Как Пиндар, быстрый твой орел,

Гремящих Арф ищи союза

И в верьх пари скоряе стрел,

Сладчайший Нектар лей с Назоном,

Превысь Парнасс высоким тоном,

С Гомером, как река, шуми

И, как Орфей, с собой веди

В торжествен лик древа, и воды,

И всех зверей пустынных роды;

Дерзай ступить на сильны плечи

Атлантских к небу смежных гор,

Внушай свои вселенной речи,

Блюдись спустить свой в долы взор,

Над тучи оным простирайся

И выше облак возвышайся,

Спеши звучащей славе в след.

Но ею весь пространный свет

Наполненный, страшась, чудится:

Как в стих возможно ей вместиться?

(Ломоносов, VIII, 82–83)

Вдохновение поэта неотличимо от повсеместной царской славы, которая «всех умы к себе влечет» и сплачивает «брега Невы» в сообщество «рукоплескания». В одическом восторге стирается разница между поэтическим я и политическим мы, и поэзия оказывается медиумом политического единства (см.: Серман 1973, 34–41; Погосян 1997, 18–22). В этой перспективе нужно читать и список авторов, населяющих ломоносовский Парнас. Генеалогия поэзии, ведущая от хрестоматийных Овидия и Гомера и труднодоступного Пиндара к легендарному Орфею, соотносится с ходячими повествованиями об истоках поэтического искусства, рассмотренными в гл. I. Стихи Ломоносова об Орфее, объединяющем в сообщество ликования («торжествен лик») «зверей пустынных», парафразируют «Науку поэзии» Горация, где Орфей воплощает способность поэзии учреждать политический порядок, «городы строить и уставы вырезывать на дереве» (Тредиаковский 2009, 65).

ВЫДЕРЖКА ИЗ ДАННЫХ

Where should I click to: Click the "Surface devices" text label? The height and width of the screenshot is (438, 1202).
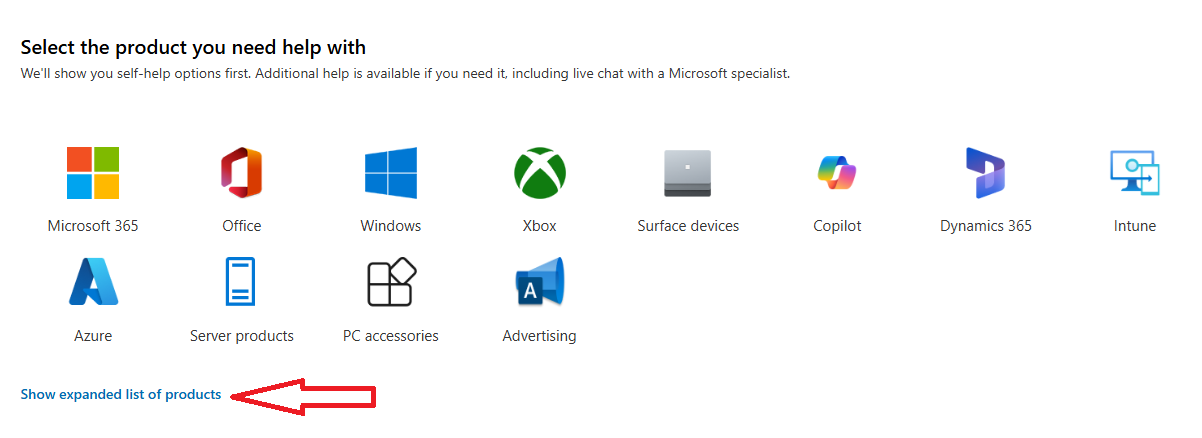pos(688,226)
---
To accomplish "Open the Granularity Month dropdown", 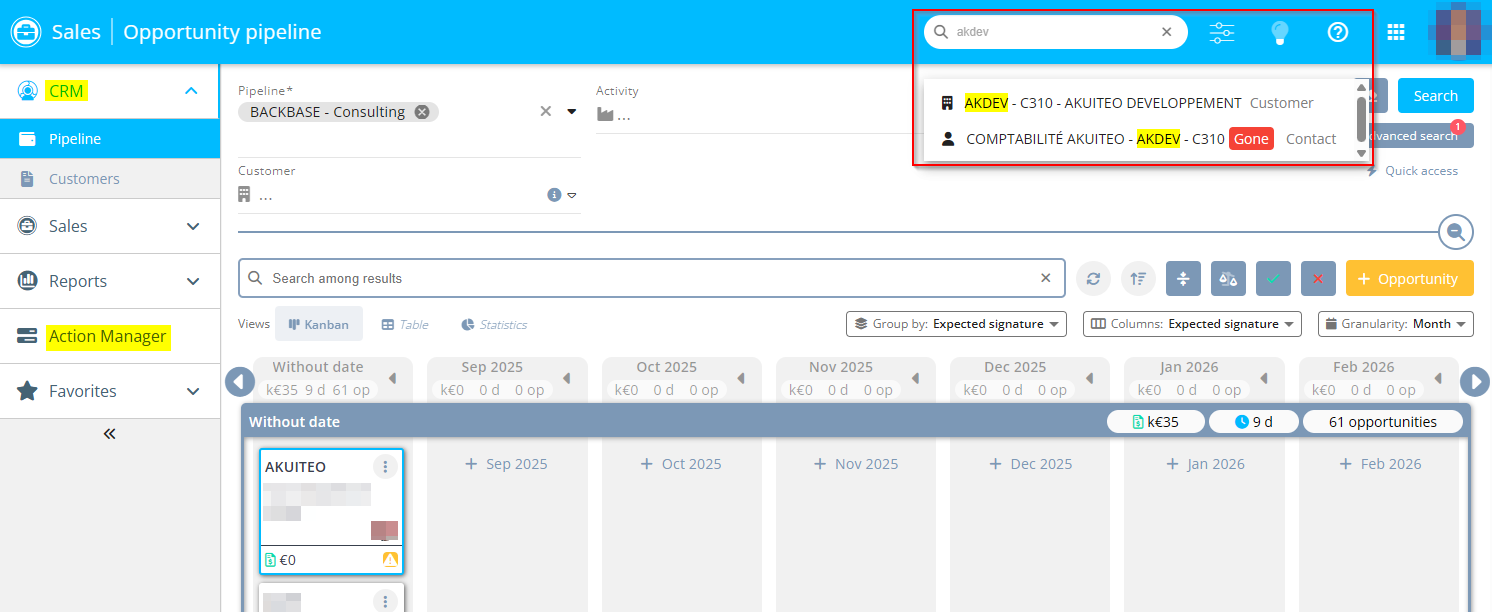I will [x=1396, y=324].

ЗАДАНИЕ
Определите, соответствуют ли тексту для чтения следующие утверждения; на каждое ответьте «да» или «нет», подкрепив ответ дословной цитатой из текста.
1. В стихах поэту велено обратить взор вниз, в долы.
2. По словам комментария, в одическом восторге исчезает разница между поэтическим я и политическим мы.
3. В комментарии Пиндар назван хрестоматийным автором.

ОТВЕТ
1. Нет: «Блюдись спустить свой в долы взор».
2. Да: «В одическом восторге стирается разница между поэтическим я и политическим мы».
3. Нет: «от хрестоматийных Овидия и Гомера и труднодоступного Пиндара».